Fred’s At Fair Value To $15
By Zacks Investment Research on August 19, 2008 | More Posts By Zacks Investment Research | Author's Website
Freds Inc. (FRED) reported solid second-quarter sales of $447 million, up 5 percent year-over-year, with comp-store sales growth of 4.9 percent. The companys sales growth indicates that Freds continues to benefit from customers trading down to lower cost alternatives as well as the managements strategic efforts.
We increased our second-quarter EPS by $0.01 to $0.10, which is at the high end of the managements EPS guidance of $0.07-$0.10. For fiscal 2008, our estimate goes from $0.70 to $0.72 and our 2009 EPS estimate goes from $0.78 to $0.80.

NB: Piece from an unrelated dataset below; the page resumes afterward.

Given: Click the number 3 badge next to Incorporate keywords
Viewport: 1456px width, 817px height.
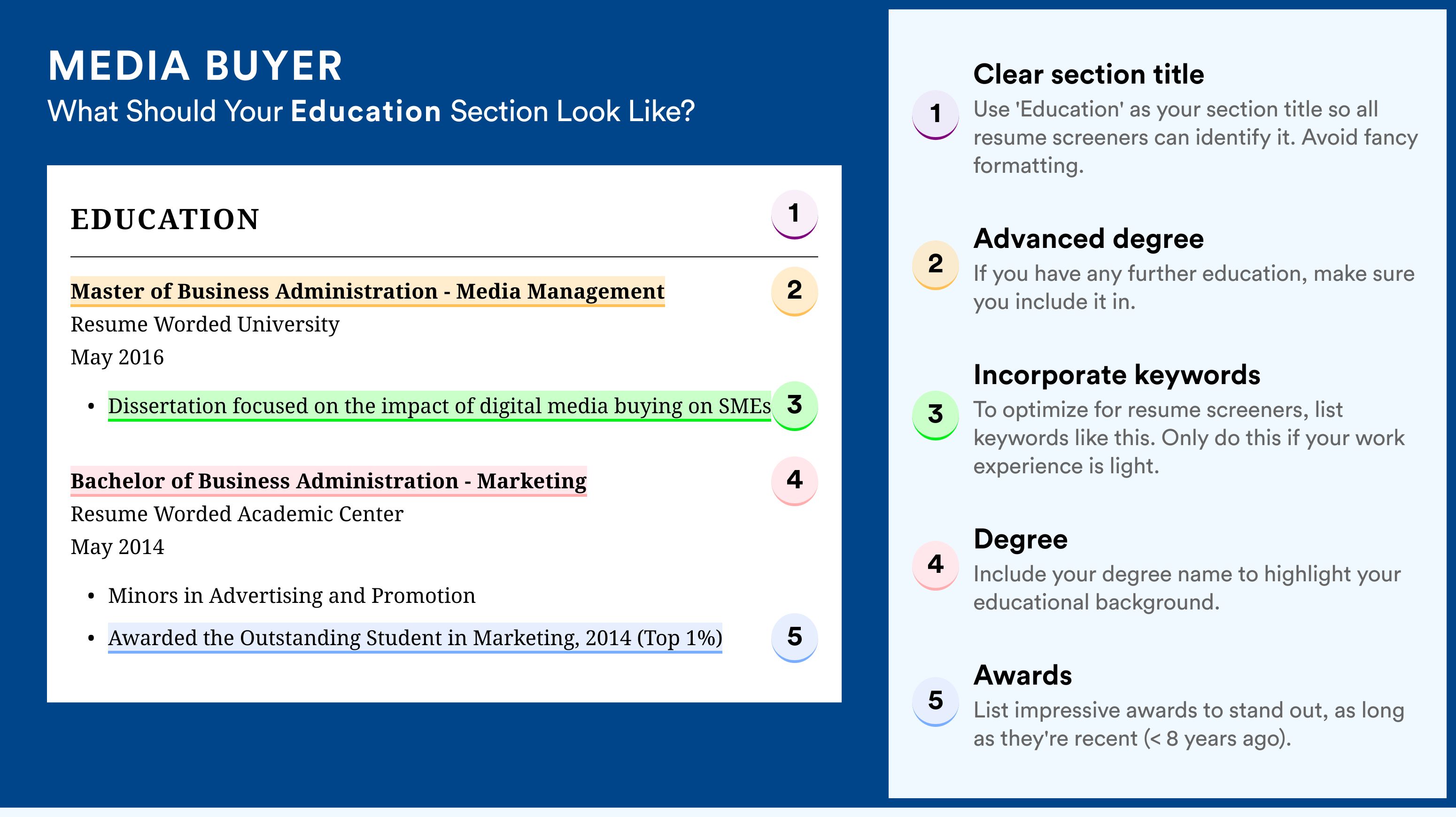Looking at the screenshot, I should [936, 415].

Nevertheless, the companys positive factors are offset by negative factors such as high food and energy prices and difficulties in its core business. Fred’s stores target lower income customers, and those customers tend to be affected to a greater degree by higher energy and food costs. Freds results will most likely be negatively impacted by further pricing pressures.
Moreover, Wal-Mart (WMT) is putting pressure on the rest of the retail sector by regularly cutting prices on groceries, electronics, and home-related products.
With its stock trading at 20.3x our fiscal 2008 EPS estimate and 18.2x our 2009 EPS estimate, Freds has limited upside, in our view. All told, we maintain our Hold rating. Freds P/E ratio is in-line with its peers. We think the stock looks fairly valued at current levels. Our target price is $15, or about 19x our fiscal 2009 EPS estimate.